GENAI - Large Language Models
Fri 7th March 2025

Technical Advancements in LLMs

New Open-Source Models

The community discussed DeepSeek’s Janus-Pro 7B, a multimodal model combining text and image tasks. It features a dual-pathway transformer architecture, excelling in both understanding and generation. Janus-Pro 7B outperforms OpenAI’s DALL-E 3 on key benchmarks (DPG-Bench), showing how unified approaches can rival specialized models.

Reasoning Models & Smaller Footprints

Alibaba’s QwQ-32B is gaining attention for its self-refinement and reinforcement learning techniques, enabling strong performance in math and coding tasks. It features a 131K token context length, putting it on par with OpenAI’s latest offerings.

Additionally, MIT researchers demonstrated an 8B model using Test-Time Training (TTT) to significantly boost performance on reasoning tasks. This suggests that smaller models can achieve GPT-4 level reasoning by leveraging dynamic learning during inference.

Community Projects and Showcases

Running a 671B Model Locally

Community members successfully ran DeepSeek R1 (671B) on local hardware using heavy quantization and RAM offloading. Some achieved reasonable speeds (~6 tokens/sec) on multi-CPU setups, while others pushed it to a single RTX 4090 with extreme quantization.

Open-Source Collaboration (UI & Tools)

Users improved the OpenWebUI by adding a Claude-style artifact system. This feature allows generated content to be managed separately, improving chat workflow for long-form outputs.

Community Model Replications

Discussions around Hugging Face’s Open-R1 initiative grew as users collaborated to fine-tune smaller replicas of DeepSeek R1. This project aims to create a reasoning-focused model with a lighter footprint.

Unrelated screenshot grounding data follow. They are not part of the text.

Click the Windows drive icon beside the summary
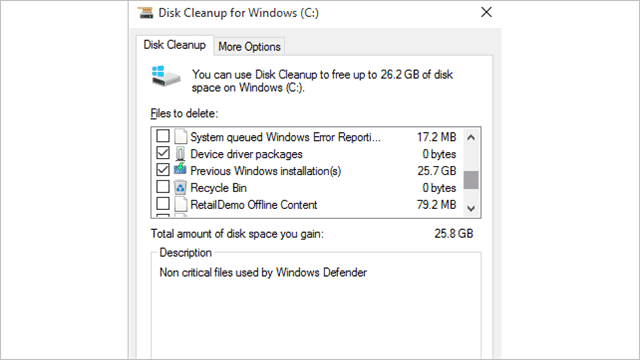The width and height of the screenshot is (640, 360). pyautogui.click(x=166, y=76)
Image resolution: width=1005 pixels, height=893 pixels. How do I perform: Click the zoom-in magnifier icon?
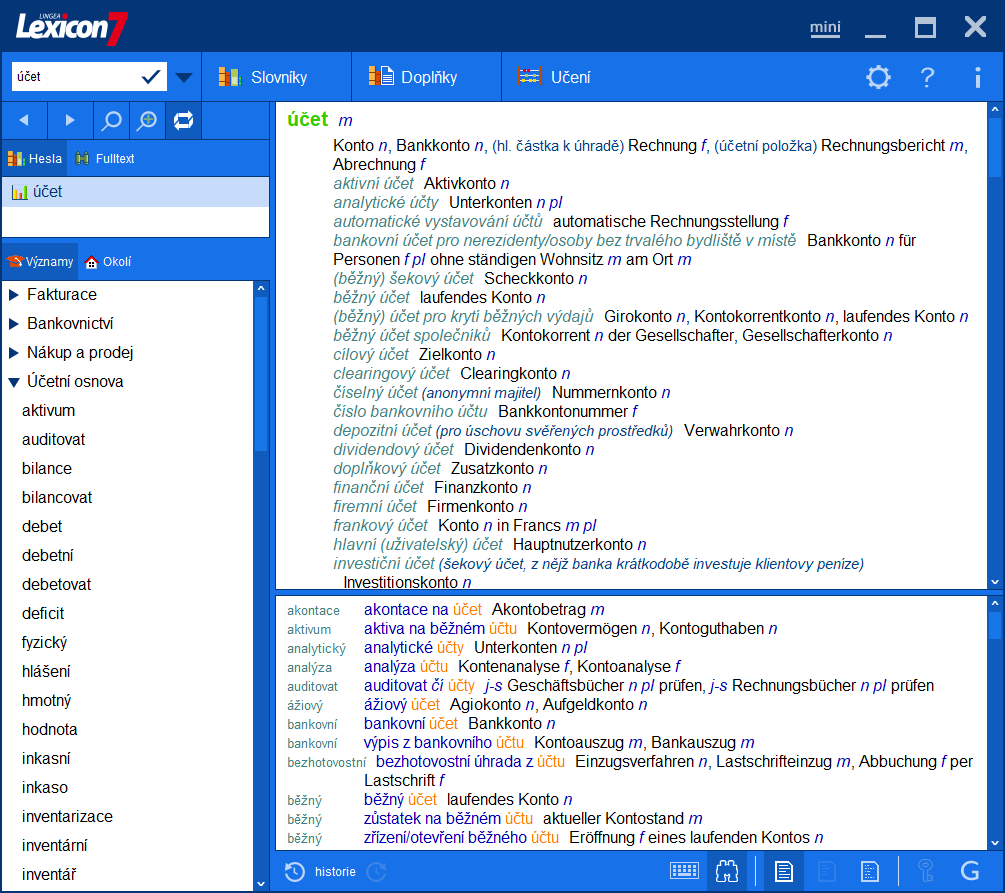(146, 121)
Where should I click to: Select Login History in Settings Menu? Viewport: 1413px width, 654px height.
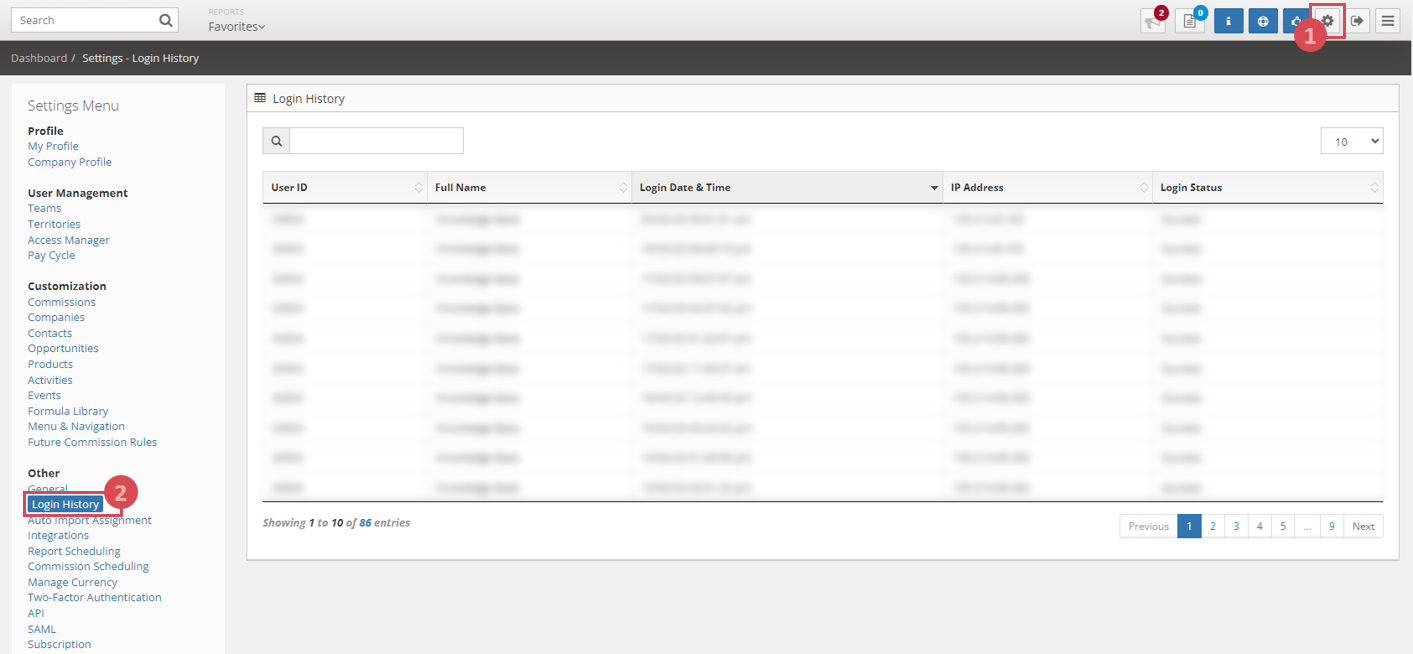pyautogui.click(x=65, y=504)
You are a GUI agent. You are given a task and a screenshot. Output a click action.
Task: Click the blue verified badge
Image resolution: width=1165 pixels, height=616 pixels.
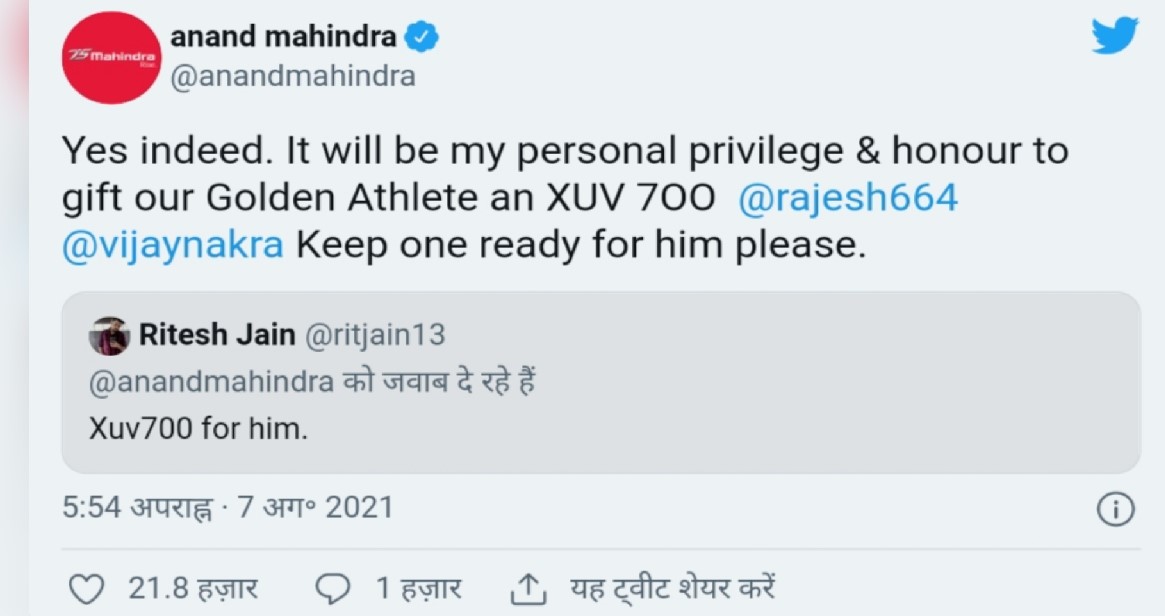tap(421, 37)
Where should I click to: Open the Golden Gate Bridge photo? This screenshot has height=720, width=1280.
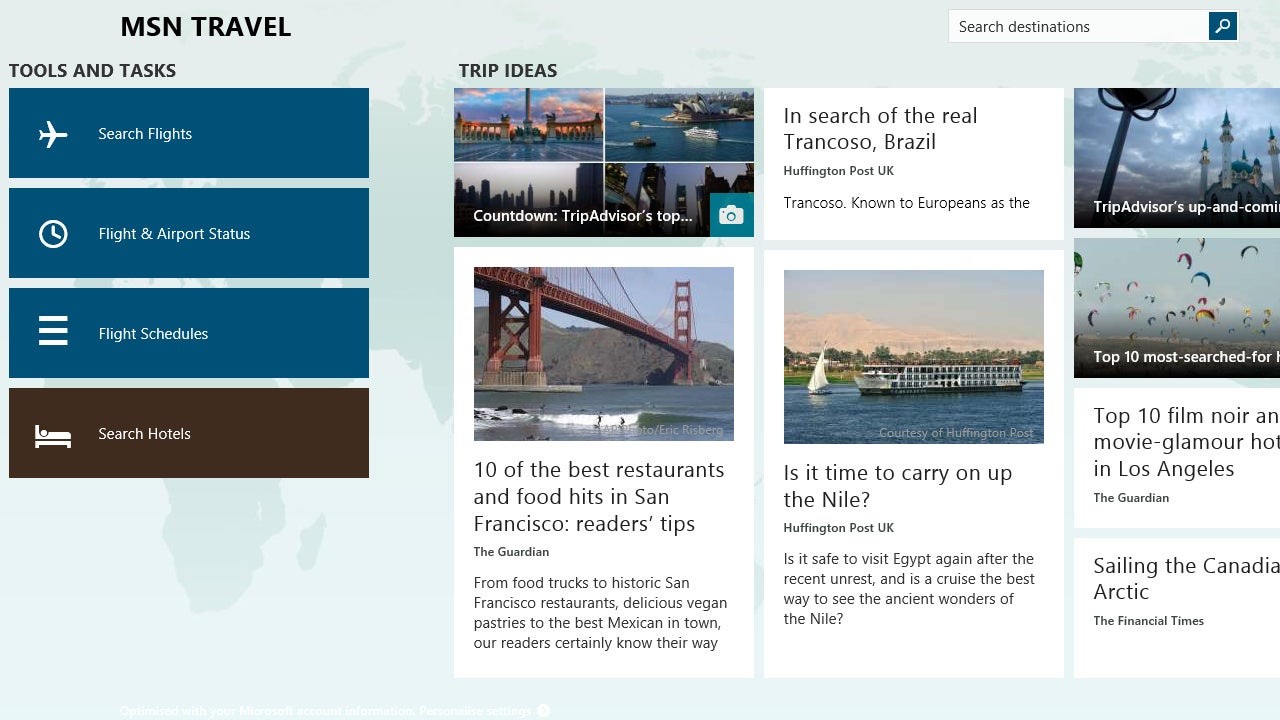point(603,353)
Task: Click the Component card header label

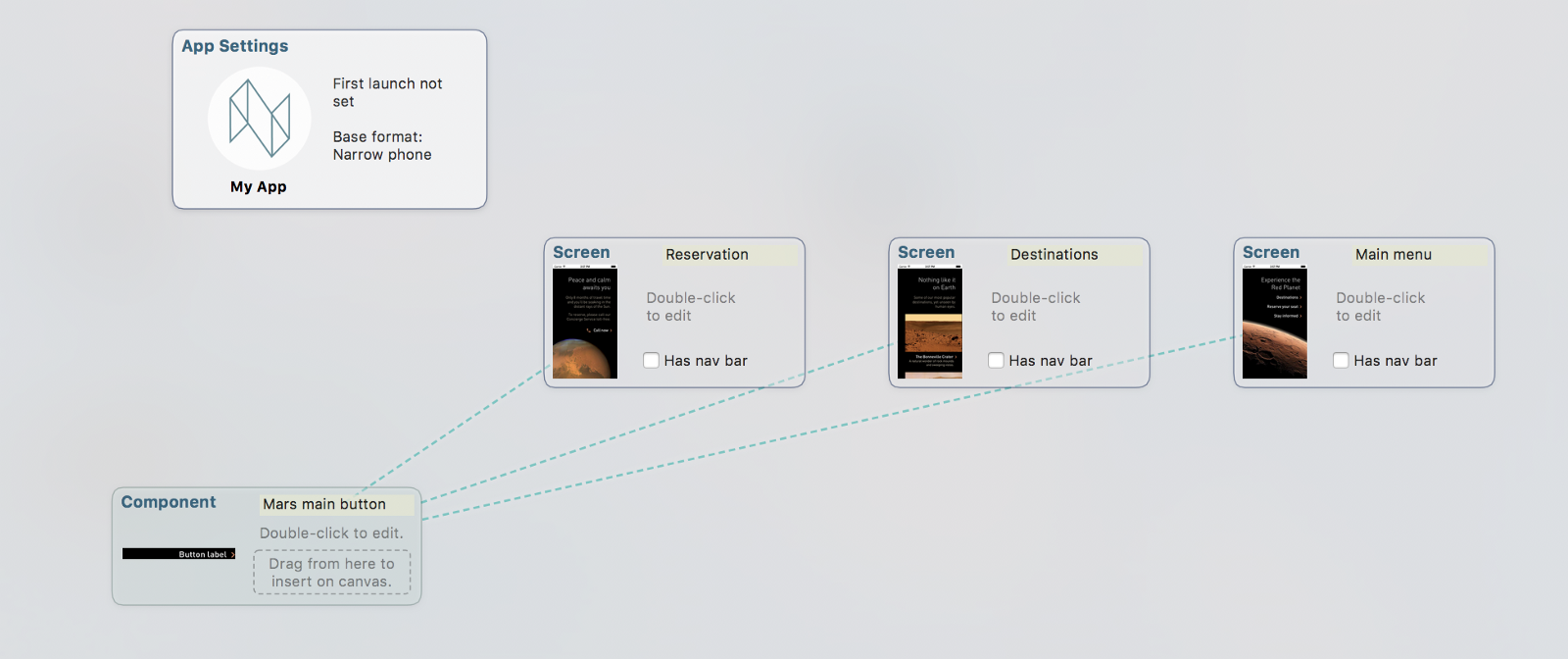Action: point(169,502)
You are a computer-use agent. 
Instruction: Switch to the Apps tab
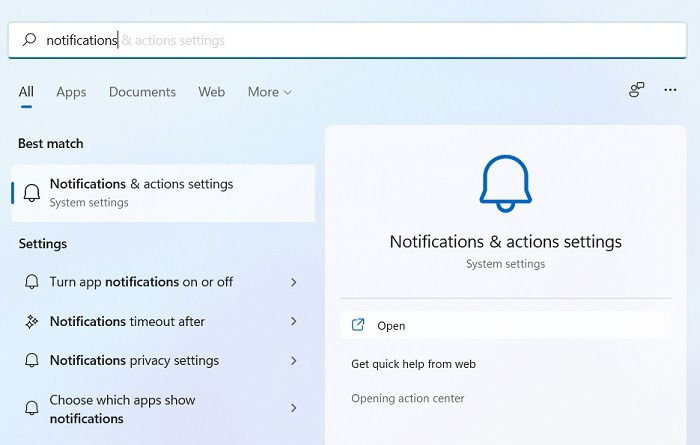pyautogui.click(x=71, y=92)
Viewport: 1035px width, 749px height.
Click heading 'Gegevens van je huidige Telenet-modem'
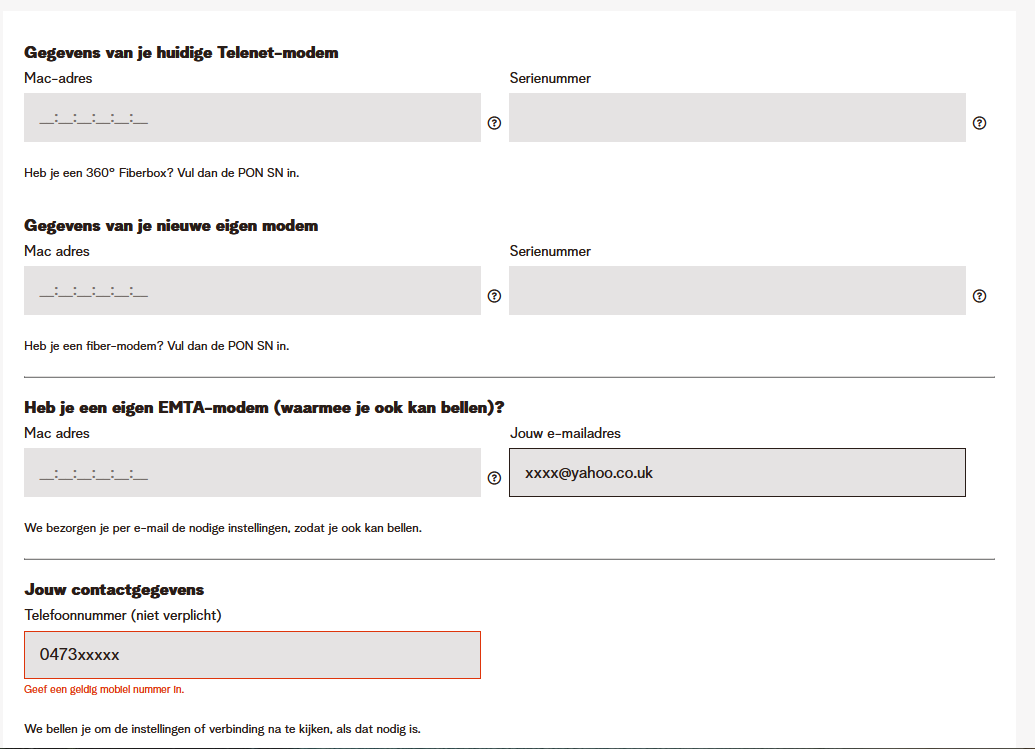point(181,53)
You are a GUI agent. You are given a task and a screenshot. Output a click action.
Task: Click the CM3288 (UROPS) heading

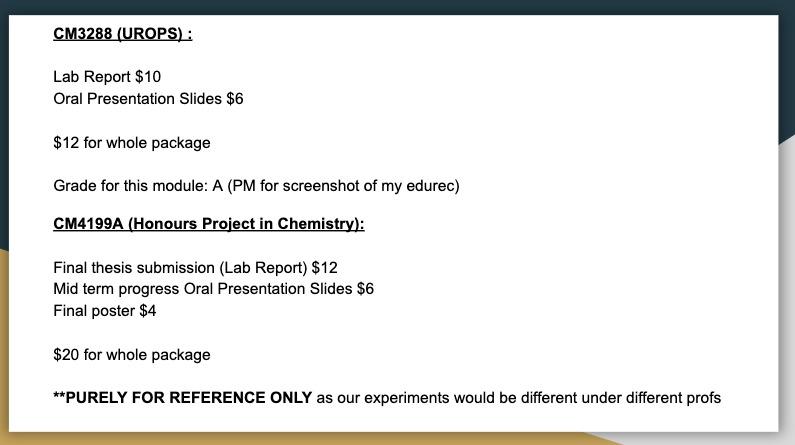[122, 34]
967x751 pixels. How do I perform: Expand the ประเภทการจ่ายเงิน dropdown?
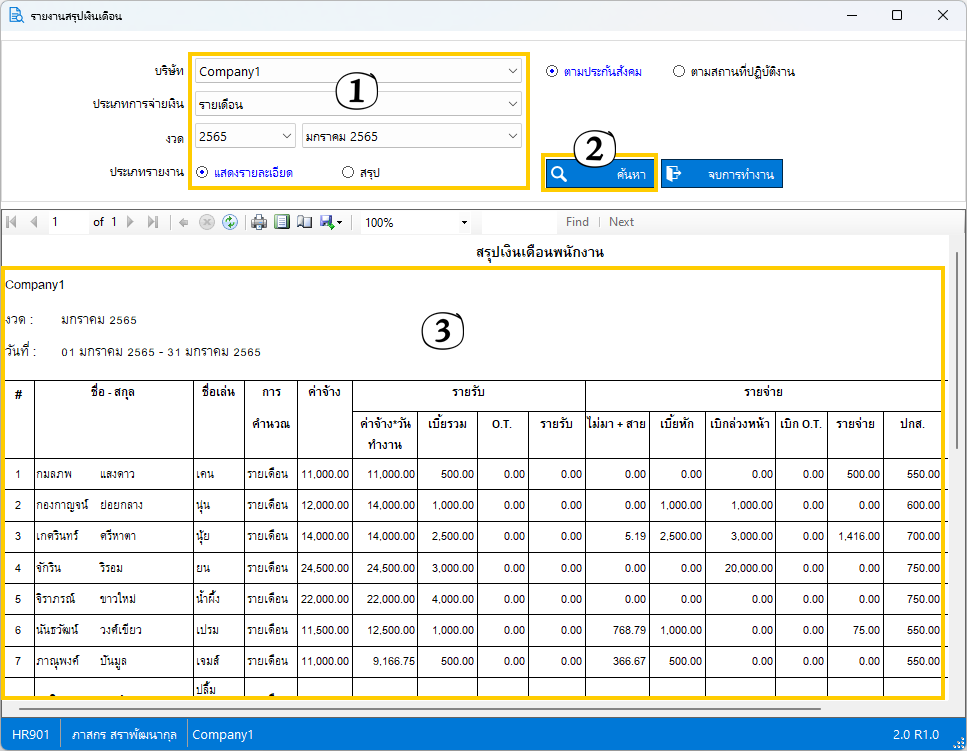point(358,104)
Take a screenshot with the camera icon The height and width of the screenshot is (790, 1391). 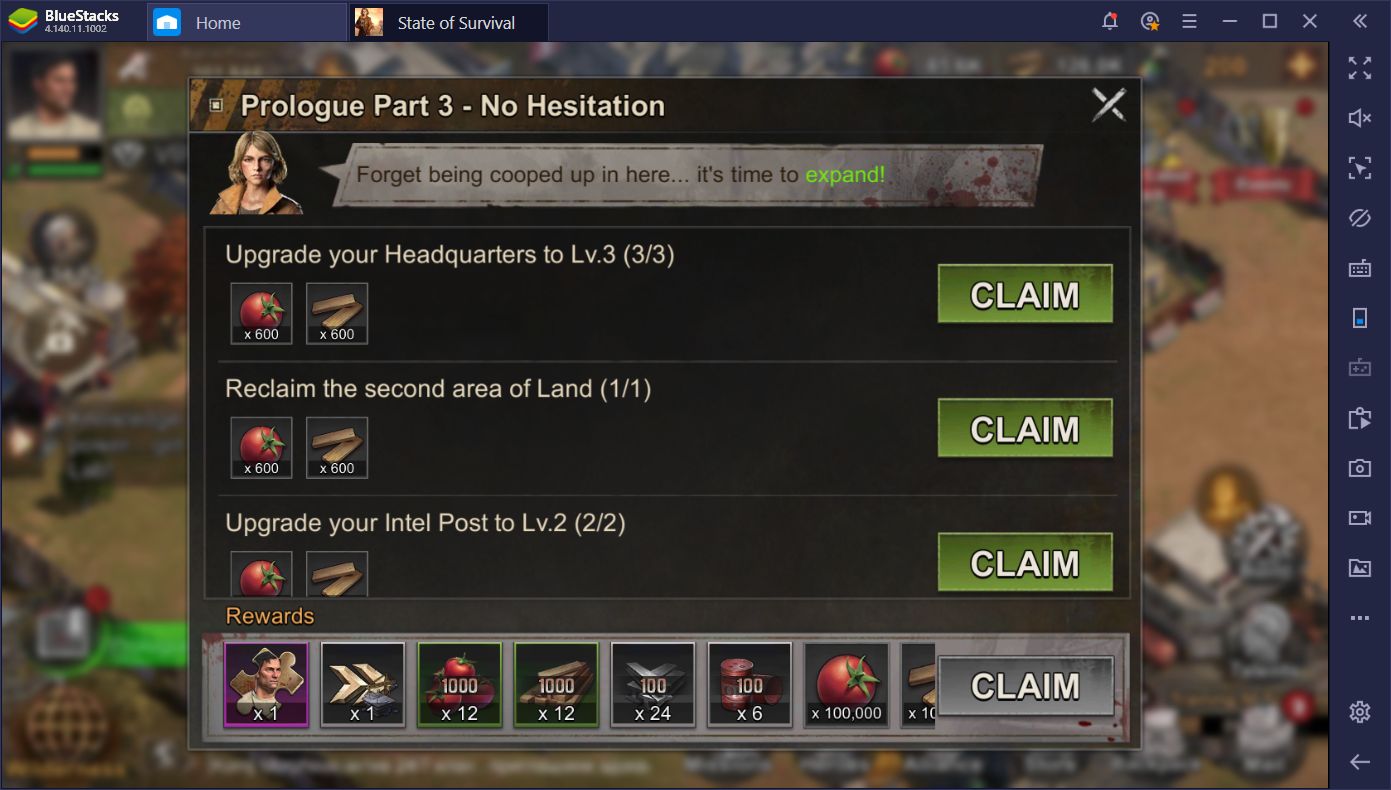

Noteworthy Tools & Updates

Libraries and Backend Updates

The latest update of llama.cpp introduced optimizations for multi-socket CPU systems, improving inference speeds. Additionally, users tested Hugging Face’s TGI for serving LLMs efficiently in multi-user environments, comparing it with Ollama for different workloads.

Quantization Techniques

Discussions on novel quantization methods led to interest in SVDQuant, which applies 4-bit weight-and-activation quantization using low-rank approximations. While initially tested on diffusion models, users speculated its application for LLMs to further reduce memory footprint and improve performance.